[Dataset entries]
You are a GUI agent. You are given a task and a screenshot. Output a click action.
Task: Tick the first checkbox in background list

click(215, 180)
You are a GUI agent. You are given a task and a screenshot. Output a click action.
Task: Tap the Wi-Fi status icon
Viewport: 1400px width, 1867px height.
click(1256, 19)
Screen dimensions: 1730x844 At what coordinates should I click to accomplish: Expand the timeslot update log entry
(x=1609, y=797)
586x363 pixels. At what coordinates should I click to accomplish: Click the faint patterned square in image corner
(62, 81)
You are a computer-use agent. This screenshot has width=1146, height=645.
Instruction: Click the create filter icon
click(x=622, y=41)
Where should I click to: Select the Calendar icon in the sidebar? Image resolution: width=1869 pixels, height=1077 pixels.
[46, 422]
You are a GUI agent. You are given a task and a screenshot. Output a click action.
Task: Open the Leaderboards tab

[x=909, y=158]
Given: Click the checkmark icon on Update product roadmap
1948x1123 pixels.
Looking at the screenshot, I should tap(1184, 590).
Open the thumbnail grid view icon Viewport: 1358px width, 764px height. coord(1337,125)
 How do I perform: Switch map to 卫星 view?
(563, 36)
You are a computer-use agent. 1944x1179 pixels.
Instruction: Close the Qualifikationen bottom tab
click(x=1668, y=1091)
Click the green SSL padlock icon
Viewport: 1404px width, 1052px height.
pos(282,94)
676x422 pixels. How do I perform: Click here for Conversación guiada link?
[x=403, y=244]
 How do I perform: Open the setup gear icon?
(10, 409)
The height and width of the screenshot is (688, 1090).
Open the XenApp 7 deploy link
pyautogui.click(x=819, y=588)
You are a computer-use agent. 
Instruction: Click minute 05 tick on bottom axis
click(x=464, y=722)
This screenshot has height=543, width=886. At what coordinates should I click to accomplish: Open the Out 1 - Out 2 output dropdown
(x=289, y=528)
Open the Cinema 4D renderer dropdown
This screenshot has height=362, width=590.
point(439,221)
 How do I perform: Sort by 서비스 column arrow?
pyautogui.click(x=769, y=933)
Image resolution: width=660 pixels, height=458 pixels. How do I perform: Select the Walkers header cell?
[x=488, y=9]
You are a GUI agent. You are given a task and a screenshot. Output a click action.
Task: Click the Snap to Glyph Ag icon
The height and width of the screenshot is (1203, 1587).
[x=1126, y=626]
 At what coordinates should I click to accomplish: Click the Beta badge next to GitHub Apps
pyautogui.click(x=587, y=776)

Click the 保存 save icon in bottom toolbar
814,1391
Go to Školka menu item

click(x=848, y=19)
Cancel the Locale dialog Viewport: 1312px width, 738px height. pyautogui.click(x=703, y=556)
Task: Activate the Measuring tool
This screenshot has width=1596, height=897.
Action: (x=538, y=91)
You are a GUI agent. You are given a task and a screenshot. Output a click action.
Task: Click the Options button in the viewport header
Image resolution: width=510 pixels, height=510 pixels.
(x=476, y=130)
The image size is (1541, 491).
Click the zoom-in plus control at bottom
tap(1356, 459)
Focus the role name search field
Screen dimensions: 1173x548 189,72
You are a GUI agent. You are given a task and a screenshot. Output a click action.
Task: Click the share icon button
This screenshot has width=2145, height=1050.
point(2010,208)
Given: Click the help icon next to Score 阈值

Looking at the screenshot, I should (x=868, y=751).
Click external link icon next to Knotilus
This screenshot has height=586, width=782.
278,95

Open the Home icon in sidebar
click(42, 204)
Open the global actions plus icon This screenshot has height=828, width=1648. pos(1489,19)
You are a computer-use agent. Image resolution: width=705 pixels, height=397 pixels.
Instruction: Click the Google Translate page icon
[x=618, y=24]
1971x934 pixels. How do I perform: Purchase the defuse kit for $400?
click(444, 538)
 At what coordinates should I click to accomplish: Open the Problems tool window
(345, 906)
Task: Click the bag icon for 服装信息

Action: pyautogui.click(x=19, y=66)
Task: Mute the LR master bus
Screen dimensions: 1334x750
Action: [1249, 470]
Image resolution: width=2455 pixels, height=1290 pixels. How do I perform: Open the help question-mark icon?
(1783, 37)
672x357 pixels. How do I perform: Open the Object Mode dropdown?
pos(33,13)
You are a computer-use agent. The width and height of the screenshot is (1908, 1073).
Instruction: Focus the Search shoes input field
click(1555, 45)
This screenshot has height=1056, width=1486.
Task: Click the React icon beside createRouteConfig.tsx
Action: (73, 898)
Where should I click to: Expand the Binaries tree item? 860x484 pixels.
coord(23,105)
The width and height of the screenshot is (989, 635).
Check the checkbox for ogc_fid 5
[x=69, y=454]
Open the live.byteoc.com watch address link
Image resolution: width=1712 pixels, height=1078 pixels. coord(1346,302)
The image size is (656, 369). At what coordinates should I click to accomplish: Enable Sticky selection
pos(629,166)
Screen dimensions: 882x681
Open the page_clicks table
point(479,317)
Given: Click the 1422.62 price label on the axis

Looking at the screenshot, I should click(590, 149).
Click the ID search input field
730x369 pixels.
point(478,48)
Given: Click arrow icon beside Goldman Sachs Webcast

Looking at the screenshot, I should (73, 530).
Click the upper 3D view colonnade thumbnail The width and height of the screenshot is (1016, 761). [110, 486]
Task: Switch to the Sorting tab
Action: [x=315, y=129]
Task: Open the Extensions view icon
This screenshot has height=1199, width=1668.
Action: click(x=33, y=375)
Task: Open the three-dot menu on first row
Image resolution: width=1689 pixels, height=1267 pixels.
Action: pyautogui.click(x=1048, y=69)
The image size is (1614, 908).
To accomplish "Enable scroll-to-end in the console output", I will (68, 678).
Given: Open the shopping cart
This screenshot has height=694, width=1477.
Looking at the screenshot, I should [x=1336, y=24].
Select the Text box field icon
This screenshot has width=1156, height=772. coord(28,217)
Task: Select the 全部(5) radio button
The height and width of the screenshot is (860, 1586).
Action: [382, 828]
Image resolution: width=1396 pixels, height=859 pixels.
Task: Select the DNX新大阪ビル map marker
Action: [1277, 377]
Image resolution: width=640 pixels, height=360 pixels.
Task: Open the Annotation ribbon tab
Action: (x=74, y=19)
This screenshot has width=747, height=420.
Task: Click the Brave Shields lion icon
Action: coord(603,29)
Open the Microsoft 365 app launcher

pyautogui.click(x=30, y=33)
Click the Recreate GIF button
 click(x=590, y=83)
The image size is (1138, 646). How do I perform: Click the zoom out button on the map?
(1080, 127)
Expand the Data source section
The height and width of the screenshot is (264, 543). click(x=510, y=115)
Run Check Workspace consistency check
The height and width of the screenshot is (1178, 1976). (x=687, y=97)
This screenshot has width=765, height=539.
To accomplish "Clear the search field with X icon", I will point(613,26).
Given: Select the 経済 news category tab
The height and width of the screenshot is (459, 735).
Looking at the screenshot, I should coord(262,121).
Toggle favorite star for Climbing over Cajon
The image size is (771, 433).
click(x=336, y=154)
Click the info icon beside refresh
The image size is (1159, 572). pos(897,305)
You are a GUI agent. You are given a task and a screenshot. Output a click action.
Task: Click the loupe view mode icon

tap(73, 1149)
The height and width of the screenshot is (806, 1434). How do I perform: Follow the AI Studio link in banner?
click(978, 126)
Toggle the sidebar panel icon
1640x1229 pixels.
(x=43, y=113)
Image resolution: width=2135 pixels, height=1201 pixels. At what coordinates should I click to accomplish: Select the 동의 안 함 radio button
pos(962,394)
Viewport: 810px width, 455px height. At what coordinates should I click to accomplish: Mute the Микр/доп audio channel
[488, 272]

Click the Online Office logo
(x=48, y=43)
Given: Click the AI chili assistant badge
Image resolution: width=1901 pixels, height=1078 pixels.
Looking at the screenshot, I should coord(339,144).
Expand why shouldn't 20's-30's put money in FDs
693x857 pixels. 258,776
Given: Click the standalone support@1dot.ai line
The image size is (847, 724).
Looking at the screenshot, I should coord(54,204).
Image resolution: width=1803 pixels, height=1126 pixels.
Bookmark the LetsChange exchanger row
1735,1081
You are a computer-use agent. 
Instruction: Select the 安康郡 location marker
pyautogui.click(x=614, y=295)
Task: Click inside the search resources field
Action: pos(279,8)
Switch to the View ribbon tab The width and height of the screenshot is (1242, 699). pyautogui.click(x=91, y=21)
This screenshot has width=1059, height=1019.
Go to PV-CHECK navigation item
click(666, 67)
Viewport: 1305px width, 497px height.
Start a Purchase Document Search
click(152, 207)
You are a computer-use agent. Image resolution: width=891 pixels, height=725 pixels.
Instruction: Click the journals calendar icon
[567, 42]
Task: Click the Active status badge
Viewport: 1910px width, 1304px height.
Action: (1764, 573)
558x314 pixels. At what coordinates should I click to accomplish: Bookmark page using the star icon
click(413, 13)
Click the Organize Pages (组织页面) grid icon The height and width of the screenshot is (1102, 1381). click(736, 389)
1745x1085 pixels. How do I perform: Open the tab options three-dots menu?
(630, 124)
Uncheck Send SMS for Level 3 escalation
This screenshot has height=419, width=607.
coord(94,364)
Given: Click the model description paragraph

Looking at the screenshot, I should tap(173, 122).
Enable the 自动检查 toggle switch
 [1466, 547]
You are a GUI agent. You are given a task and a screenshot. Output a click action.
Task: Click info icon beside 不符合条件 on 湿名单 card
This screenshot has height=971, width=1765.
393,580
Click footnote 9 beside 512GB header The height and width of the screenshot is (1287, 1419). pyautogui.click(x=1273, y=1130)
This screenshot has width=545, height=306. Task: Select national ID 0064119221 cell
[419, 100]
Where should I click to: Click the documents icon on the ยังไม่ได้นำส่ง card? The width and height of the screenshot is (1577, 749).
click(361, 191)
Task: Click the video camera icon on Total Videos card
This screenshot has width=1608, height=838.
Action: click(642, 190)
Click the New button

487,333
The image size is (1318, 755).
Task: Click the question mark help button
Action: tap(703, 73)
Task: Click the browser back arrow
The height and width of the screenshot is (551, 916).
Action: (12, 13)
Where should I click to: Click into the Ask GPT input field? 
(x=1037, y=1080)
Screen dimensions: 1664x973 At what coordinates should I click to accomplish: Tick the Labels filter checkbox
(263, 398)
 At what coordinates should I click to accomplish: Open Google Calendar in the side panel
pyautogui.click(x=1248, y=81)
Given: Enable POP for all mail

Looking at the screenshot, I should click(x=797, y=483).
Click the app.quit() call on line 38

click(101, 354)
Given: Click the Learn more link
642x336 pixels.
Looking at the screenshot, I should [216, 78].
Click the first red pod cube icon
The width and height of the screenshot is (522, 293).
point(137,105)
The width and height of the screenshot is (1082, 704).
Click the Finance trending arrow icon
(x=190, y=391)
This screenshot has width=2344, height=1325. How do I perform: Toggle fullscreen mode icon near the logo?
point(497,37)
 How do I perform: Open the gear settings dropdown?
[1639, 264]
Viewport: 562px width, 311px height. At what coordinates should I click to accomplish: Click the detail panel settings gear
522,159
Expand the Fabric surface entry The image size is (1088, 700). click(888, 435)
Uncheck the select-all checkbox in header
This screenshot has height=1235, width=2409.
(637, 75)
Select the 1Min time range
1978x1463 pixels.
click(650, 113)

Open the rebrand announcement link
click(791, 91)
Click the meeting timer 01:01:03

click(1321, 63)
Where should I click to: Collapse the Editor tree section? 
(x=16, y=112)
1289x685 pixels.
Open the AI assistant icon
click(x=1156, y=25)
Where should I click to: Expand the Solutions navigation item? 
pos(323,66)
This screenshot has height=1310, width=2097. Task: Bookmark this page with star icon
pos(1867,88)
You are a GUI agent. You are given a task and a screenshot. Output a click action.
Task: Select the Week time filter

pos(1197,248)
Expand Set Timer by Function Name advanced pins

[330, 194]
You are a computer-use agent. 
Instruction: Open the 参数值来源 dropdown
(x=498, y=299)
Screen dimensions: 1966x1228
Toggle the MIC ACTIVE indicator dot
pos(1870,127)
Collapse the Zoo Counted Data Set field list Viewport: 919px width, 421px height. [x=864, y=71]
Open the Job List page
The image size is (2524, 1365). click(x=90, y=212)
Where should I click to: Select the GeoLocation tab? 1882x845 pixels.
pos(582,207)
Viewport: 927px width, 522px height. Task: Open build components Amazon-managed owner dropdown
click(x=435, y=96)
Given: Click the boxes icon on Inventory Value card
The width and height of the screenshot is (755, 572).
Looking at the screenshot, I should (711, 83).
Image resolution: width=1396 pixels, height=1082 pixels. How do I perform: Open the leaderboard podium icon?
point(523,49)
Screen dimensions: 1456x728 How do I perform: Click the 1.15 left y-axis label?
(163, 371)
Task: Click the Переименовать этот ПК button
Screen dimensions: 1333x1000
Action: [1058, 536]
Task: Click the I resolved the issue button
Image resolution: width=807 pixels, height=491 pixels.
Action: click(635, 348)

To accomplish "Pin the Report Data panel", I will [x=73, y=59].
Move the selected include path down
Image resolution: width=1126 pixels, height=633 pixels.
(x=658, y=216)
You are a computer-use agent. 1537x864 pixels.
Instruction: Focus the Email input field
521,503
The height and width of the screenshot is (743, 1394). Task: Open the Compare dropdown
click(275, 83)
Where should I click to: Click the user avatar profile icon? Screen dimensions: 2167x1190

Exercise prompt:
Reply with nothing but a number: how many lines of the entries above contain the string "status"?

Solution for this problem:
2